Sixteen chains possess active freezing capabilities through three distinct methods.
What do freezing capabilities mean for crypto traders?
Fund freezing capabilities fundamentally challenge crypto’s promise of censorship resistance by granting foundations bank-like override powers.
Sixteen major blockchains possess built-in capabilities to freeze user funds without consent, according to research released by Bybit’s Lazarus Security Lab on 12 November.
The investigation analyzed 166 blockchain networks and discovered that an additional 19 chains could activate similar powers with minor code modifications.
The findings force uncomfortable questions about whether “decentralized” networks remain so in practice, as foundations and validators wield emergency controls that mirror traditional banking systems.
Traders who believed their crypto assets existed beyond institutional reach now face a different reality.
Three freezing methods detected
Bybit’s researchers identified three distinct mechanisms blockchain foundations use to lock user assets.
Hardcoded freezing embeds blacklisting are directly integrated into the blockchain code, creating public blocklists visible on GitHub. BNB Chain, VeChain, Chiliz, Viction, and XDC Network employ this method.
Source: Bybit
Configuration-based freezing operates through private validator settings, allowing foundations to add addresses to local blacklist files invisible to the public. Sui, Aptos, Harmony, Supra, EOS, Oasis, Wax, and Waves use this approach.
The Huobi ECO Chain stands alone in managing blacklists through on-chain smart contracts.
Each method blocks targeted addresses from signing transactions, effectively locking funds until foundations remove the restriction.
No private key or wallet security can override these protocol-level controls.
Real-world interventions
The research documented five major incidents where blockchains exercised freezing powers.
Sui froze $162 million after the Cetus DEX hack in May 2025, then used governance votes with 90.9 percent approval to transfer recovered funds back to victims.
BNB Chain deployed a hardcoded blacklisting feature after the October 2022 $570 million bridge exploit, limiting attacker movement to approximately $100-110 million.
VeChain set the precedent in December 2019 by blacklisting 469 addresses following a $6.6 million hack of its buyback wallet.
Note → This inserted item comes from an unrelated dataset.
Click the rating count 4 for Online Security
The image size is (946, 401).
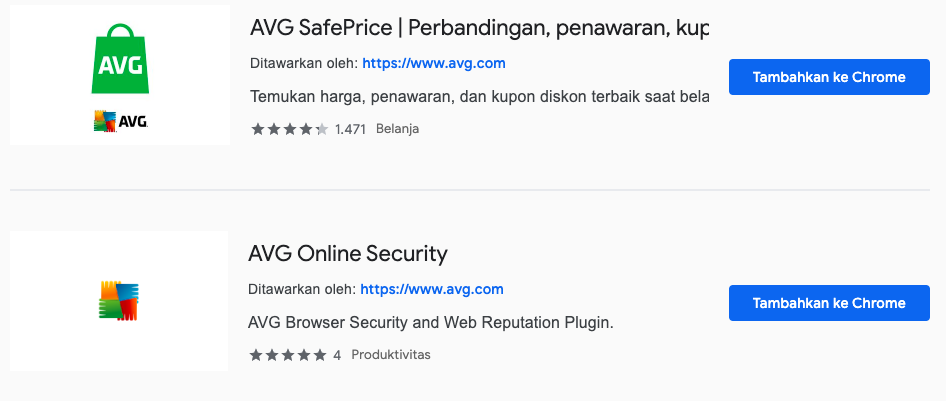(x=337, y=355)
It was a reactive move that demonstrates how quickly chains adopt centralized controls when peer networks face crises.
Implications for traders and the crypto space
The report creates immediate trust concerns for traders holding assets on affected chains.
While freezing prevented hundreds of millions in theft, it proves foundations maintain override switches that contradict crypto’s core value proposition of censorship resistance.
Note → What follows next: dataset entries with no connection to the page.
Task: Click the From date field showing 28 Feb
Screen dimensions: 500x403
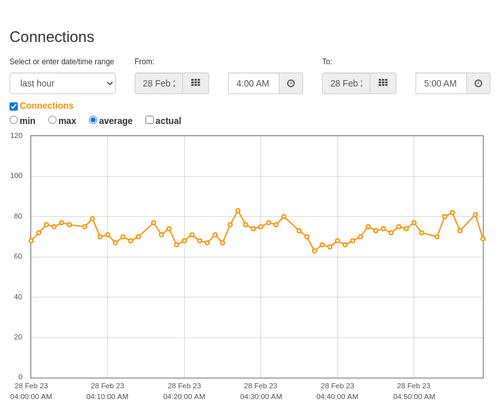Action: pyautogui.click(x=159, y=83)
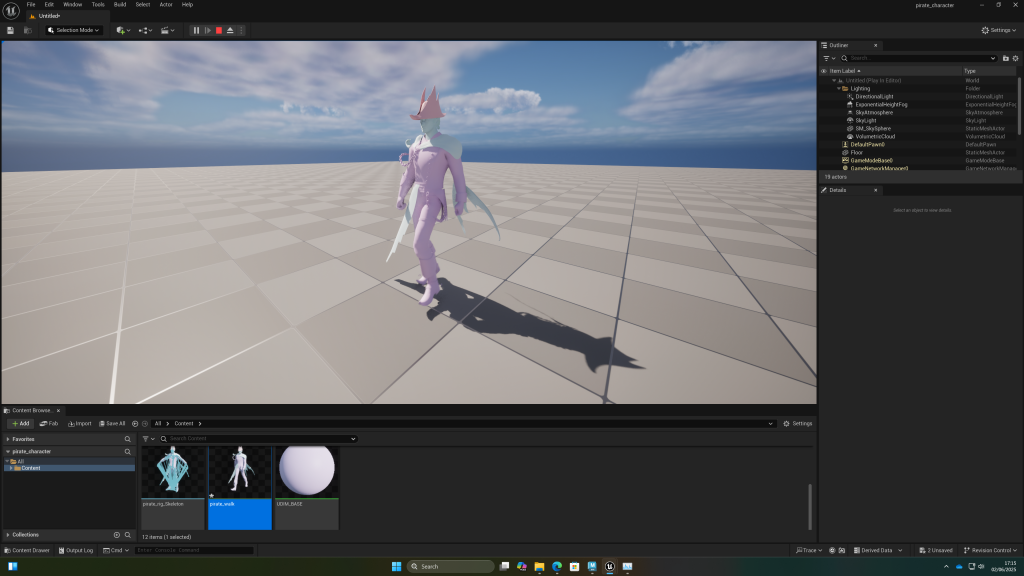Viewport: 1024px width, 576px height.
Task: Expand the Favorites section
Action: click(9, 439)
Bybit’s findings reveal that 19 Cosmos ecosystem chains—including Arbitrum, Celestia, dYdX, Sei, and Kava—could implement freezing with relatively minor protocol modifications.
This represents potential centralization risk across a significant portion of the blockchain landscape.
“Blockchain was built on the principle of decentralization—yet our research shows that many networks are developing pragmatic safety mechanisms to respond quickly to threats,” said David Zong, Bybit’s Head of Group Risk Control and Security.
The security-decentralization tradeoff
The research exposes blockchain’s fundamental tension between security and ideology.
Freezing capabilities serve as emergency tools against exploits but grant foundations bank-like powers over user assets.
The report concludes that crypto must balance legitimate security needs against decentralization principles.
As institutional adoption grows and regulatory pressure intensifies, more chains will likely implement or activate freezing mechanisms.